The provinces, tasked with regulating the distribution and sale of cannabis, are adopting a range of differing approaches. Want to grow your own pot? Fine in most parts of the country (with a limit of four plants per household) but don’t try it in Quebec or Manitoba where do-it-yourself pot production is banned.
Vic Neufeld, chief executive of Aphria Inc., one of the top producers, said he expected shortages of pot to occur for two or three months until production increased and there was a better understanding of consumer demand.
“It’s like trying to merge a five-lane highway into a one-lane country road,” he said. “It’s tough to get everything through the bottleneck on a timely basis.”
The anticipated shortage through retail outlets could be a major boost for black market providers, according to Anindya Sen, an economics professor at the University of Waterloo. He noted that many of those suppliers already use websites, apps and even home delivery for their offerings.
“My fear is that in provinces like British Columbia or Ontario where we have no retail access, it will be easy to” find illicit suppliers online, he told The Washington Post. “You put in your postal code and up pops a legal supplier or a guy in a truck.”
And, as the New York Times reported, if you are in British Columbia be sure to keep your plants far from the backyard fence or windows. Any plants that can be viewed from a public space will solicit a fine of $5,000 or three months in jail.

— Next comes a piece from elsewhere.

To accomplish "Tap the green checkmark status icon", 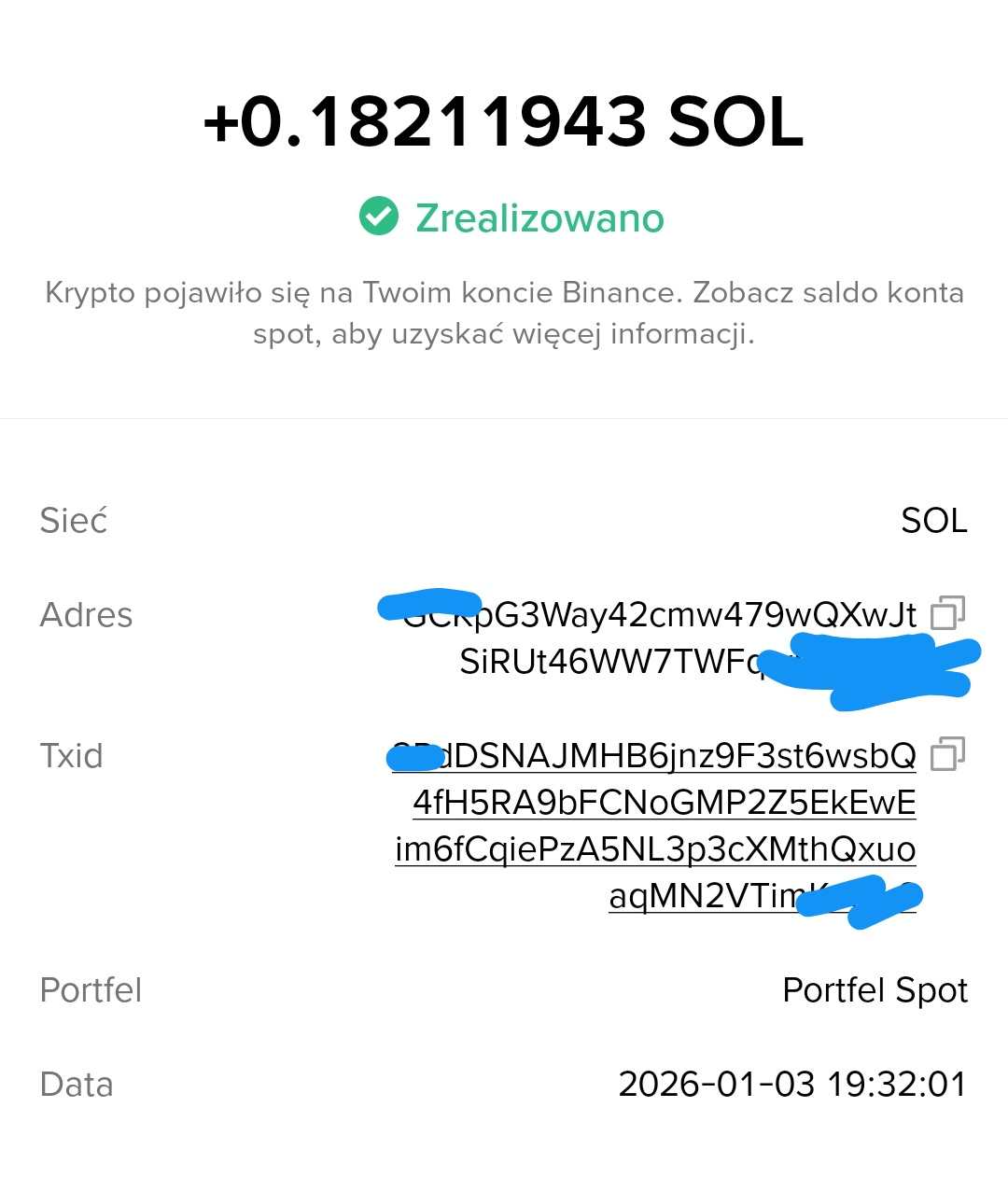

It’s like trying to merge a five-lane highway into a one-lane country road
What is clear is the huge potential for business. Canada’s move has spurred the growth of a global industry focused on medical and recreational use that could be worth as much as US$150 billion, according to estimates from Roth Capital Partners.
Brendan Kennedy, chief executive officer of Tilray, based in Nanaimo, B.C., told Bloomberg News he expected a third country to follow the lead of Canada and Uruguay and legalize recreational pot within a year.
And he also expected several more countries to legalize medical marijuana.
“I started working in this industry eight and a half years ago when there were 15 countries that had legal access to medical cannabis, today there are 35,” Kennedy said. “It’s really clear to me that we’ll get to 40, 50, 60 total countries that legalize medical cannabis over the next two years.”
Whether the law is a success or a failure, one thing is certain: the world is watching.
“A lot of European countries will be looking at what is happening here,” said Sen. “If Canada gets it right, it could be a world leader.”
The CMAJ had a similar sentiment, but struck a different tone. “If use of cannabis increases, the federal government should have the courage to admit the legislation is flawed and amend the act. Canadians — and the world — will be watching.”